C’est là sa période héroïque, qui se termine brusquement par une fatale journée. Le 16 mai 1702, le feu prit à une maison de la ville, s’étendit promptement aux maisons voisines, et, pendant quatorze heures, l’incendie ne cessa d’exercer ses ravages. Trois quarts de la cité étaient en cendres, le château presque détruit, la cathédrale mutilée. Au moment où les flammes envahissaient le bâtiment de la bibliothèque, on vit s’agiter sur les combles, à travers les étincelles et la fumée, une forme humaine : c’était le vieil Olof Rüdbeck, alors âgé de soixante-douze ans ; on le reconnaissait à sa haute taille, à ses longs cheveux tombant sur ses épaules ; il dirigeait les efforts de ceux qui combattaient l’incendie, et sa voix de stentor, bien connue de toute la ville, retentissait au milieu du tumulte.
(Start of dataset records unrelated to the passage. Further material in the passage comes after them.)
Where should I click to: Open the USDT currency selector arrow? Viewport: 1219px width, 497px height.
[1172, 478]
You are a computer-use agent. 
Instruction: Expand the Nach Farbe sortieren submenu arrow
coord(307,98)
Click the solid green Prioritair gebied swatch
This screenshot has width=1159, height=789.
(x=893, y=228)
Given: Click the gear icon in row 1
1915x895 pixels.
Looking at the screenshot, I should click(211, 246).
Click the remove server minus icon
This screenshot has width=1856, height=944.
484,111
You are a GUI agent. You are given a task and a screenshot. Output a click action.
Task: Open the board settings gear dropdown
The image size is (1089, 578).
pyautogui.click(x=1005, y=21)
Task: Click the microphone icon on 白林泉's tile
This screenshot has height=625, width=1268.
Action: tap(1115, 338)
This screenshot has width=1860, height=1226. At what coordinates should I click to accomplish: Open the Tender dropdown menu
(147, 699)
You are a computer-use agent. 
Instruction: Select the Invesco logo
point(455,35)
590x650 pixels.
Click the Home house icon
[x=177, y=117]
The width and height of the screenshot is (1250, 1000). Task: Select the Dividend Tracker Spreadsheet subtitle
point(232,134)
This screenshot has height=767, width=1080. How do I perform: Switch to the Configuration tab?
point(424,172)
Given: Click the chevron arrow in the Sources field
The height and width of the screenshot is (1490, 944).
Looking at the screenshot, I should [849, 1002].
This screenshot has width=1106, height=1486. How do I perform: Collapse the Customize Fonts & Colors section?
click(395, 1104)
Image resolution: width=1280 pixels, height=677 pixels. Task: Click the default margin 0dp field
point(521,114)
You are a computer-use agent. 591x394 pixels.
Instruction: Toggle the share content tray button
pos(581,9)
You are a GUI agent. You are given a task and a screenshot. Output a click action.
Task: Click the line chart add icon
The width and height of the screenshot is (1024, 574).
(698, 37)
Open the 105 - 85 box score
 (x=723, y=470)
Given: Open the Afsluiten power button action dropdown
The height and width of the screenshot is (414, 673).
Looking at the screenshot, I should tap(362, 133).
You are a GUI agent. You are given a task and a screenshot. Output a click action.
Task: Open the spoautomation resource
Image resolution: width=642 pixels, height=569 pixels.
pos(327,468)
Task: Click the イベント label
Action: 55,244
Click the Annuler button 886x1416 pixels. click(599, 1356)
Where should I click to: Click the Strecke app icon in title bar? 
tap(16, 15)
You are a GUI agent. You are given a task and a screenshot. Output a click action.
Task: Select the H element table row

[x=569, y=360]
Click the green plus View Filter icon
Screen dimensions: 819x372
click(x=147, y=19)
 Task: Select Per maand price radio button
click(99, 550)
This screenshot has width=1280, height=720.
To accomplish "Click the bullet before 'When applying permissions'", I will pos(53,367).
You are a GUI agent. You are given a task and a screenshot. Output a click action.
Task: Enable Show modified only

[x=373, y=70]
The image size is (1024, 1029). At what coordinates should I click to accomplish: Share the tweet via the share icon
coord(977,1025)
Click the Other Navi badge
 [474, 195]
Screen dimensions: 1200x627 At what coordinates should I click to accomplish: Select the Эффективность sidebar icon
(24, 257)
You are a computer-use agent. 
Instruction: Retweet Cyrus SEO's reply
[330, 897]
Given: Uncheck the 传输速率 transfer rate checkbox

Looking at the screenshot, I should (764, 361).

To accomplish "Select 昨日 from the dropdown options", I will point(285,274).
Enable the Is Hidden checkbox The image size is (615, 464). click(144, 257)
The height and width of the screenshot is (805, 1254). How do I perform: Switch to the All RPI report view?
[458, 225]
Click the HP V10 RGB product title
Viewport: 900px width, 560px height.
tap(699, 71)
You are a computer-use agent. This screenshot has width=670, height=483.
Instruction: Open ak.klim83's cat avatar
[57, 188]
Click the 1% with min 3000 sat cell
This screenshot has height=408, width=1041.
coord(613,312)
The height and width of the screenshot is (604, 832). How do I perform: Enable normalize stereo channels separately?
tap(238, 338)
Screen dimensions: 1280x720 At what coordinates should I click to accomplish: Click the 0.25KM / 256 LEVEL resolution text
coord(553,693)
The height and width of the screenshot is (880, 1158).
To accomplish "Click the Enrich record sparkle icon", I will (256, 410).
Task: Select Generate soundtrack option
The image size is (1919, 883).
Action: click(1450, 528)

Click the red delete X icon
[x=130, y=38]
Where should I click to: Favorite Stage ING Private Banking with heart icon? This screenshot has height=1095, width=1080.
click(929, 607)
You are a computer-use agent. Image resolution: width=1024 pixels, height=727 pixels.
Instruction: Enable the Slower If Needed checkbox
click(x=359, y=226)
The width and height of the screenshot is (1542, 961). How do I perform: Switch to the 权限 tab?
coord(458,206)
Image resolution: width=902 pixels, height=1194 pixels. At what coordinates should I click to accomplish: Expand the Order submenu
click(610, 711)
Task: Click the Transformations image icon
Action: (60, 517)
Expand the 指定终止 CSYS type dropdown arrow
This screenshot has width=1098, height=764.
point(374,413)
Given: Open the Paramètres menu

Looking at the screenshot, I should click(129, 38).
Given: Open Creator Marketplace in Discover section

Stockholm avait perdu récemment sa précieuse bibliothèque par le feu ; Rüdbeck sauvait celle d’Upsal, si nécessaire pour l’université. Inutilement on venait l’avertir que sa propre maison était atteinte ; il allait perdre le manuscrit de ses Campi Elysii, fruit de quarante années de travaux ; il allait perdre les premières feuilles imprimées du quatrième volume de l’Atlantica et les exemplaires non vendus du troisième. Il succombait quatre mois après ce désastre, auquel venaient s’ajouter, pour achever de ruiner l’université elle-même, les malheurs de la dernière partie du règne de Charles XII, les hivers rigoureux et la peste. Il fallut attendre quelques années pour que le travail se rétablît ; mais les efforts un, peu aventureux de l’époque précédente avaient porté leurs fruits : l’université allait devenir pendant le XVIIIe siècle, comme elle l’est encore de nos jours, un actif foyer, non-seulement pour l’érudition et les lettres, mais encore et surtout pour les sciences naturelles.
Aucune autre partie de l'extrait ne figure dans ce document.